La fin annoncée de Leen Bakker s’inscrit dans une longue série de revers pour les enseignes à succès des années 1990-2000. La concurrence féroce de l’e-commerce et l’arrivée de nouveaux concepts à bas prix bousculent sérieusement les magasins aux modèles plus classiques.
Leen Bakker Belgique va disparaître. La célèbre enseigne, qui a vu le jour en 1985, voit son modèle s’effondrer et doit trouver des revendeurs pour ses 44 points de vente, comme révélé par le quotidien L’Echo.
Si l’annonce choque une nouvelle fois, elle s’ajoute néanmoins à une série de faillites pour des enseignes qui ont connu un succès solide durant les années 2000. Avant Leen Bakker, Casa et Blokker ont également dû mettre la clé sous le paillasson.

------------------------------------

Recopiez à l'identique le passage de l'article ci-dessus sur la disparition de Leen Bakker, entre « La fin annoncée » et « sous le paillasson. », bornes incluses.

DONNÉES FOURNIES
------------------------------------

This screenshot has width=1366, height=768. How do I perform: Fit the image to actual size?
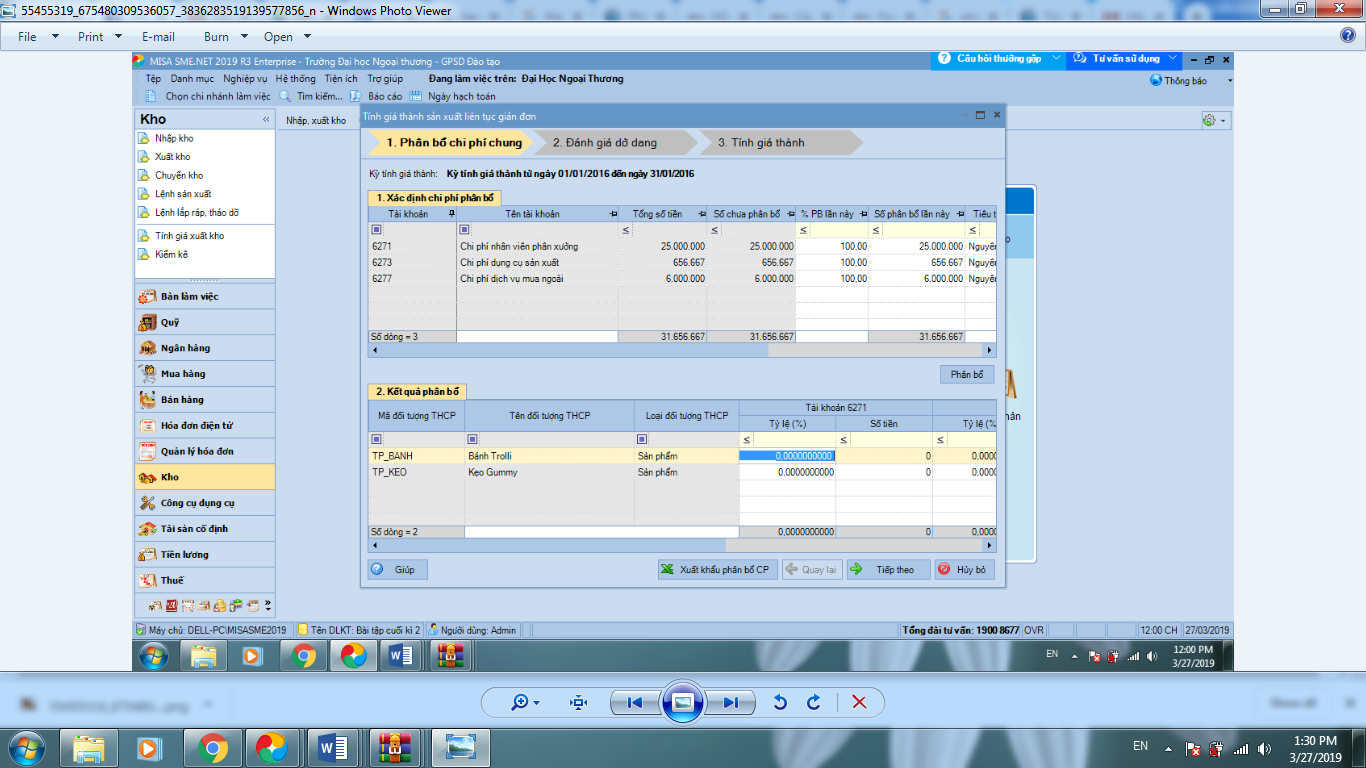(x=578, y=702)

------------------------------------

RÉPONSE ATTENDUE
La fin annoncée de Leen Bakker s’inscrit dans une longue série de revers pour les enseignes à succès des années 1990-2000. La concurrence féroce de l’e-commerce et l’arrivée de nouveaux concepts à bas prix bousculent sérieusement les magasins aux modèles plus classiques.
Leen Bakker Belgique va disparaître. La célèbre enseigne, qui a vu le jour en 1985, voit son modèle s’effondrer et doit trouver des revendeurs pour ses 44 points de vente, comme révélé par le quotidien L’Echo.
Si l’annonce choque une nouvelle fois, elle s’ajoute néanmoins à une série de faillites pour des enseignes qui ont connu un succès solide durant les années 2000. Avant Leen Bakker, Casa et Blokker ont également dû mettre la clé sous le paillasson.